I'm trying to understand the result 2 on this page by way of example. It says for a discrete random variable $X$, with PMF $f(x)$, that the PMF of the transformed random variable $Y=r(X)$ we get a PMF
$$g(y)=\sum_{x\in r^{-1}\{y\}}f(x)$$
Here's the problem for which I'm trying to apply this result.
Suppose that $X$ is uniformly distributed on the integers $0$ to $9$. What is the mean of $Y=5X$?
For starters, I know that
$$f(x)=\begin{cases}\frac1{10}&\text{for }x\in\{0,\ldots,9\}\\0&\text{otherwise}\end{cases}$$
and since $Y=r(X)=5X$, we have $X=r^{-1}(Y)=\frac Y5$. But then the theorem suggests that the new variable's PMF would be
$$g(y)=\sum_{x\in r^{-1}\{y\}}f(x)=\sum_{x=0}^9f(x)$$
The sum evaluates to $1$, so I'm convinced I'm misunderstanding something important.

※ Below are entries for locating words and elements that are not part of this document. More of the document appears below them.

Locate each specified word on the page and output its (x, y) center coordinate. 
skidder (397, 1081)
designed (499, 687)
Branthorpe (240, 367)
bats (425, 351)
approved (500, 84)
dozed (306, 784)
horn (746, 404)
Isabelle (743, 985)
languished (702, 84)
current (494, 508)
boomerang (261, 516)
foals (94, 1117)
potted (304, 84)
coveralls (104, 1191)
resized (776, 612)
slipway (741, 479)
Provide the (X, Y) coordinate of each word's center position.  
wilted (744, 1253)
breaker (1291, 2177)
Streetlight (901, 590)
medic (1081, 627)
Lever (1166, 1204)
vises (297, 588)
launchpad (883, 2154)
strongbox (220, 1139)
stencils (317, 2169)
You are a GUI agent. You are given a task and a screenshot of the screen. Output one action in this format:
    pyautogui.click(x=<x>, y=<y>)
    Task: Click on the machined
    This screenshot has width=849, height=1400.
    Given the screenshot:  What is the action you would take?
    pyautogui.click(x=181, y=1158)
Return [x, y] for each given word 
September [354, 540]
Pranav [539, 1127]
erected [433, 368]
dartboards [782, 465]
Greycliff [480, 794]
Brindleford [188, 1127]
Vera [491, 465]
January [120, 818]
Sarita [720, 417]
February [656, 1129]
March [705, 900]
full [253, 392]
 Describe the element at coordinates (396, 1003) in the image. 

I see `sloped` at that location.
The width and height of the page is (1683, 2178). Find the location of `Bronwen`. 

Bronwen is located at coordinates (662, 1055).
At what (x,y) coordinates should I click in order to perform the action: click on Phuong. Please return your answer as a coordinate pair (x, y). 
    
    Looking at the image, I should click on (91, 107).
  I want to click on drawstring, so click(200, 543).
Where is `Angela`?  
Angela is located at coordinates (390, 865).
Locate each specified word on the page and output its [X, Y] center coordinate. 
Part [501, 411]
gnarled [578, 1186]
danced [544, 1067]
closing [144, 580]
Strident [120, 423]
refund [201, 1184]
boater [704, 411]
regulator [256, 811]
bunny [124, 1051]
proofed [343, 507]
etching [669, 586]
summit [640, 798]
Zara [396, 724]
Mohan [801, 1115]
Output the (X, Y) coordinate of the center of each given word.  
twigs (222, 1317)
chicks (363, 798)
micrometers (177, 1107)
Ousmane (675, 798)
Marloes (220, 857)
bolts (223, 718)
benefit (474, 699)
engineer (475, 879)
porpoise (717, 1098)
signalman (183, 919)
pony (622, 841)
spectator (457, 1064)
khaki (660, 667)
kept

What does it mean to sum over all $x\in r^{-1}\{y\}$? Is it not true that $r^{-1}\{y\}=\{0,\ldots,9\}$?
I've thought about this in another way using the CDF for $X$. Letting $F(X)$ denote the CDF for $X$ and $G(Y)$ the CDF for $Y$,
$$G(y)=\mathbb P(Y\le y)=\mathbb P(5X\le y)=\mathbb P\left(X\le\dfrac y5\right)=F\left(\dfrac y5\right)$$
I know that
$$F(x)=\begin{cases}0&\text{for }x<0\\\frac n{10}&\text{for }n-1\le x<n,~n\in\{0,\ldots,9\}\\1&\text{for }9\le x\end{cases}$$
which would yield
$$F\left(\dfrac y5\right)=\begin{cases}0&\text{for }y<0\\\frac n{10}&\text{for }5n-5\le y<5n,~n\in\{0,\ldots,9\}\\1&\text{for }45\le y\end{cases}$$
and so, if I'm not mistaken, the PMF for $Y$ is
$$g(y)=\begin{cases}\frac1{10}&\text{for }y\in\{0,5,\ldots,45\}\\0&\text{otherwise}\end{cases}$$
If this is correct, then
how do I arrive at this result using the theorem from the provided link?
The support of $X$, which I denote $\mathcal{X}$, is $\{0, 1, \dots, 9\}$.
The image of $\mathcal{X}$ induced by $r$ is $r(\mathcal{X}) = \{0, 5, \dots, 45\}$. These are the elements $y$ that are being referred to. Let's let $Y = \{0, 5, \dots, 45\}$.
The inverse image of $Y$ is given by $r^{-1}(Y) = \{0, 1, \dots, 9\}$, which is simply $\mathcal{X}$.
Here's how the definition $$g(y) = \sum_{x \in r^{-1}(\{y\})}f(x)$$ works. Notice that $\{y\}$ is a singleton set - i.e., $y$ is only one value.
Fix $y$. We know that $y$ can be any one of the values $\{0, 5, \dots, 45\}$.
Thus, for example, $$g(0) = \sum_{x \in r^{-1}(\{0\})}f(x)\text{.}$$
What is the inverse image of $\{0\}$ induced by $r$? It is just $\{0\}$. Hence, $$g(0) = \sum_{x \in r^{-1}(\{0\})}f(x)=f(0)\text{.}$$ Next, $$g(5) = \sum_{x \in r^{-1}(\{5\})}f(x) = f(1)$$ since $r^{-1}(\{5\}) = 1$.
Keep doing this for every one of the ten values in $Y$.